Excerpted records section start
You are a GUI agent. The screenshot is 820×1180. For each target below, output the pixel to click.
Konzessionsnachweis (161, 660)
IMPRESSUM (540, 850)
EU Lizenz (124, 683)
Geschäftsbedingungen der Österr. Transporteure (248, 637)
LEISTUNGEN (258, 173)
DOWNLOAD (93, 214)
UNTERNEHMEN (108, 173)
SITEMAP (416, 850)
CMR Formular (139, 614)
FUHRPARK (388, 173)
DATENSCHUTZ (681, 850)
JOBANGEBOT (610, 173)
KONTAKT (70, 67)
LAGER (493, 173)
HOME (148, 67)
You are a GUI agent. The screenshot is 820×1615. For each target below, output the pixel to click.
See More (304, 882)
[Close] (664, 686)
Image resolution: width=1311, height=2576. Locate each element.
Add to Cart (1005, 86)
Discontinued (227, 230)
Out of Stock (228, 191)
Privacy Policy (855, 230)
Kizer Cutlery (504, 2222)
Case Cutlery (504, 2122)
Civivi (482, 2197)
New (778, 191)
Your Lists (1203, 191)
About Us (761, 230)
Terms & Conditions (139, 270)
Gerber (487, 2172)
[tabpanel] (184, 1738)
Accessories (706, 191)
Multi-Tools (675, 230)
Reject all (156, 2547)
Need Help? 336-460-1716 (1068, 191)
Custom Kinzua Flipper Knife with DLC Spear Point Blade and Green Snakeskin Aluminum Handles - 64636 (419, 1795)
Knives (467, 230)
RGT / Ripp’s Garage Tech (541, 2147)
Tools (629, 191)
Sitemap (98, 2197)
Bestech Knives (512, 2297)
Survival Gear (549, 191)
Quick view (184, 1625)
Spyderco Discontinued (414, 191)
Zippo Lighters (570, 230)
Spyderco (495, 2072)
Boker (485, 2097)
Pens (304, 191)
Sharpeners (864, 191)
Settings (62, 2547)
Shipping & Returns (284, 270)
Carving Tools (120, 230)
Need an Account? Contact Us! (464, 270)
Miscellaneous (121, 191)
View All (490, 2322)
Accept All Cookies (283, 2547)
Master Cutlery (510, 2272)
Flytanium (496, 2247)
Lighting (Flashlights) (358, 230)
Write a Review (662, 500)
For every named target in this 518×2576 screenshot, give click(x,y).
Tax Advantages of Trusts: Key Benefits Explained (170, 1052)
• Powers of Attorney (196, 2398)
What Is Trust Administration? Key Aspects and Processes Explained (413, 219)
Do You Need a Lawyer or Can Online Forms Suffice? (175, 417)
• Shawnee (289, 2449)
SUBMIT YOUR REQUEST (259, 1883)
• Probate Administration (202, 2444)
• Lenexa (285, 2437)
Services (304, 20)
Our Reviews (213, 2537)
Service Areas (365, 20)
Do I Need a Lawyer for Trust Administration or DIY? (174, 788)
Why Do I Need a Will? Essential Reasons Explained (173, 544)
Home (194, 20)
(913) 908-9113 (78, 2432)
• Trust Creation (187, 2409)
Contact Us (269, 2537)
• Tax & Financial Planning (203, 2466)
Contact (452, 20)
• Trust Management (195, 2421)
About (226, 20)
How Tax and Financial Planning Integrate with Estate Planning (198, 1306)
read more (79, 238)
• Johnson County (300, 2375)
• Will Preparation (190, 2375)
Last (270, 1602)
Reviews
Excerpted records section end
◆ What the task requires ◆
Would you copy the data exactly as shown above?

◆ Answer section ◆
You are a GUI agent. The screenshot is 820×1180. For each target below, output the pixel to click.
Konzessionsnachweis (161, 660)
IMPRESSUM (540, 850)
EU Lizenz (124, 683)
Geschäftsbedingungen der Österr. Transporteure (248, 637)
LEISTUNGEN (258, 173)
DOWNLOAD (93, 214)
UNTERNEHMEN (108, 173)
SITEMAP (416, 850)
CMR Formular (139, 614)
FUHRPARK (388, 173)
DATENSCHUTZ (681, 850)
JOBANGEBOT (610, 173)
KONTAKT (70, 67)
LAGER (493, 173)
HOME (148, 67)
You are a GUI agent. The screenshot is 820×1615. For each target below, output the pixel to click.
See More (304, 882)
[Close] (664, 686)
Image resolution: width=1311, height=2576. Locate each element.
Add to Cart (1005, 86)
Discontinued (227, 230)
Out of Stock (228, 191)
Privacy Policy (855, 230)
Kizer Cutlery (504, 2222)
Case Cutlery (504, 2122)
Civivi (482, 2197)
New (778, 191)
Your Lists (1203, 191)
About Us (761, 230)
Terms & Conditions (139, 270)
Gerber (487, 2172)
[tabpanel] (184, 1738)
Accessories (706, 191)
Multi-Tools (675, 230)
Reject all (156, 2547)
Need Help? 336-460-1716 (1068, 191)
Custom Kinzua Flipper Knife with DLC Spear Point Blade and Green Snakeskin Aluminum Handles - 64636 (419, 1795)
Knives (467, 230)
RGT / Ripp’s Garage Tech (541, 2147)
Tools (629, 191)
Sitemap (98, 2197)
Bestech Knives (512, 2297)
Survival Gear (549, 191)
Quick view (184, 1625)
Spyderco Discontinued (414, 191)
Zippo Lighters (570, 230)
Spyderco (495, 2072)
Boker (485, 2097)
Pens (304, 191)
Sharpeners (864, 191)
Settings (62, 2547)
Shipping & Returns (284, 270)
Carving Tools (120, 230)
Need an Account? Contact Us! (464, 270)
Miscellaneous (121, 191)
View All (490, 2322)
Accept All Cookies (283, 2547)
Master Cutlery (510, 2272)
Flytanium (496, 2247)
Lighting (Flashlights) (358, 230)
Write a Review (662, 500)
For every named target in this 518×2576 screenshot, give click(x,y).
Tax Advantages of Trusts: Key Benefits Explained (170, 1052)
• Powers of Attorney (196, 2398)
What Is Trust Administration? Key Aspects and Processes Explained (413, 219)
Do You Need a Lawyer or Can Online Forms Suffice? (175, 417)
• Shawnee (289, 2449)
SUBMIT YOUR REQUEST (259, 1883)
• Probate Administration (202, 2444)
• Lenexa (285, 2437)
Services (304, 20)
Our Reviews (213, 2537)
Service Areas (365, 20)
Do I Need a Lawyer for Trust Administration or DIY? (174, 788)
Why Do I Need a Will? Essential Reasons Explained (173, 544)
Home (194, 20)
(913) 908-9113 (78, 2432)
• Trust Creation (187, 2409)
Contact Us (269, 2537)
• Tax & Financial Planning (203, 2466)
Contact (452, 20)
• Trust Management (195, 2421)
About (226, 20)
How Tax and Financial Planning Integrate with Estate Planning (198, 1306)
read more (79, 238)
• Johnson County (300, 2375)
• Will Preparation (190, 2375)
Last (270, 1602)
Reviews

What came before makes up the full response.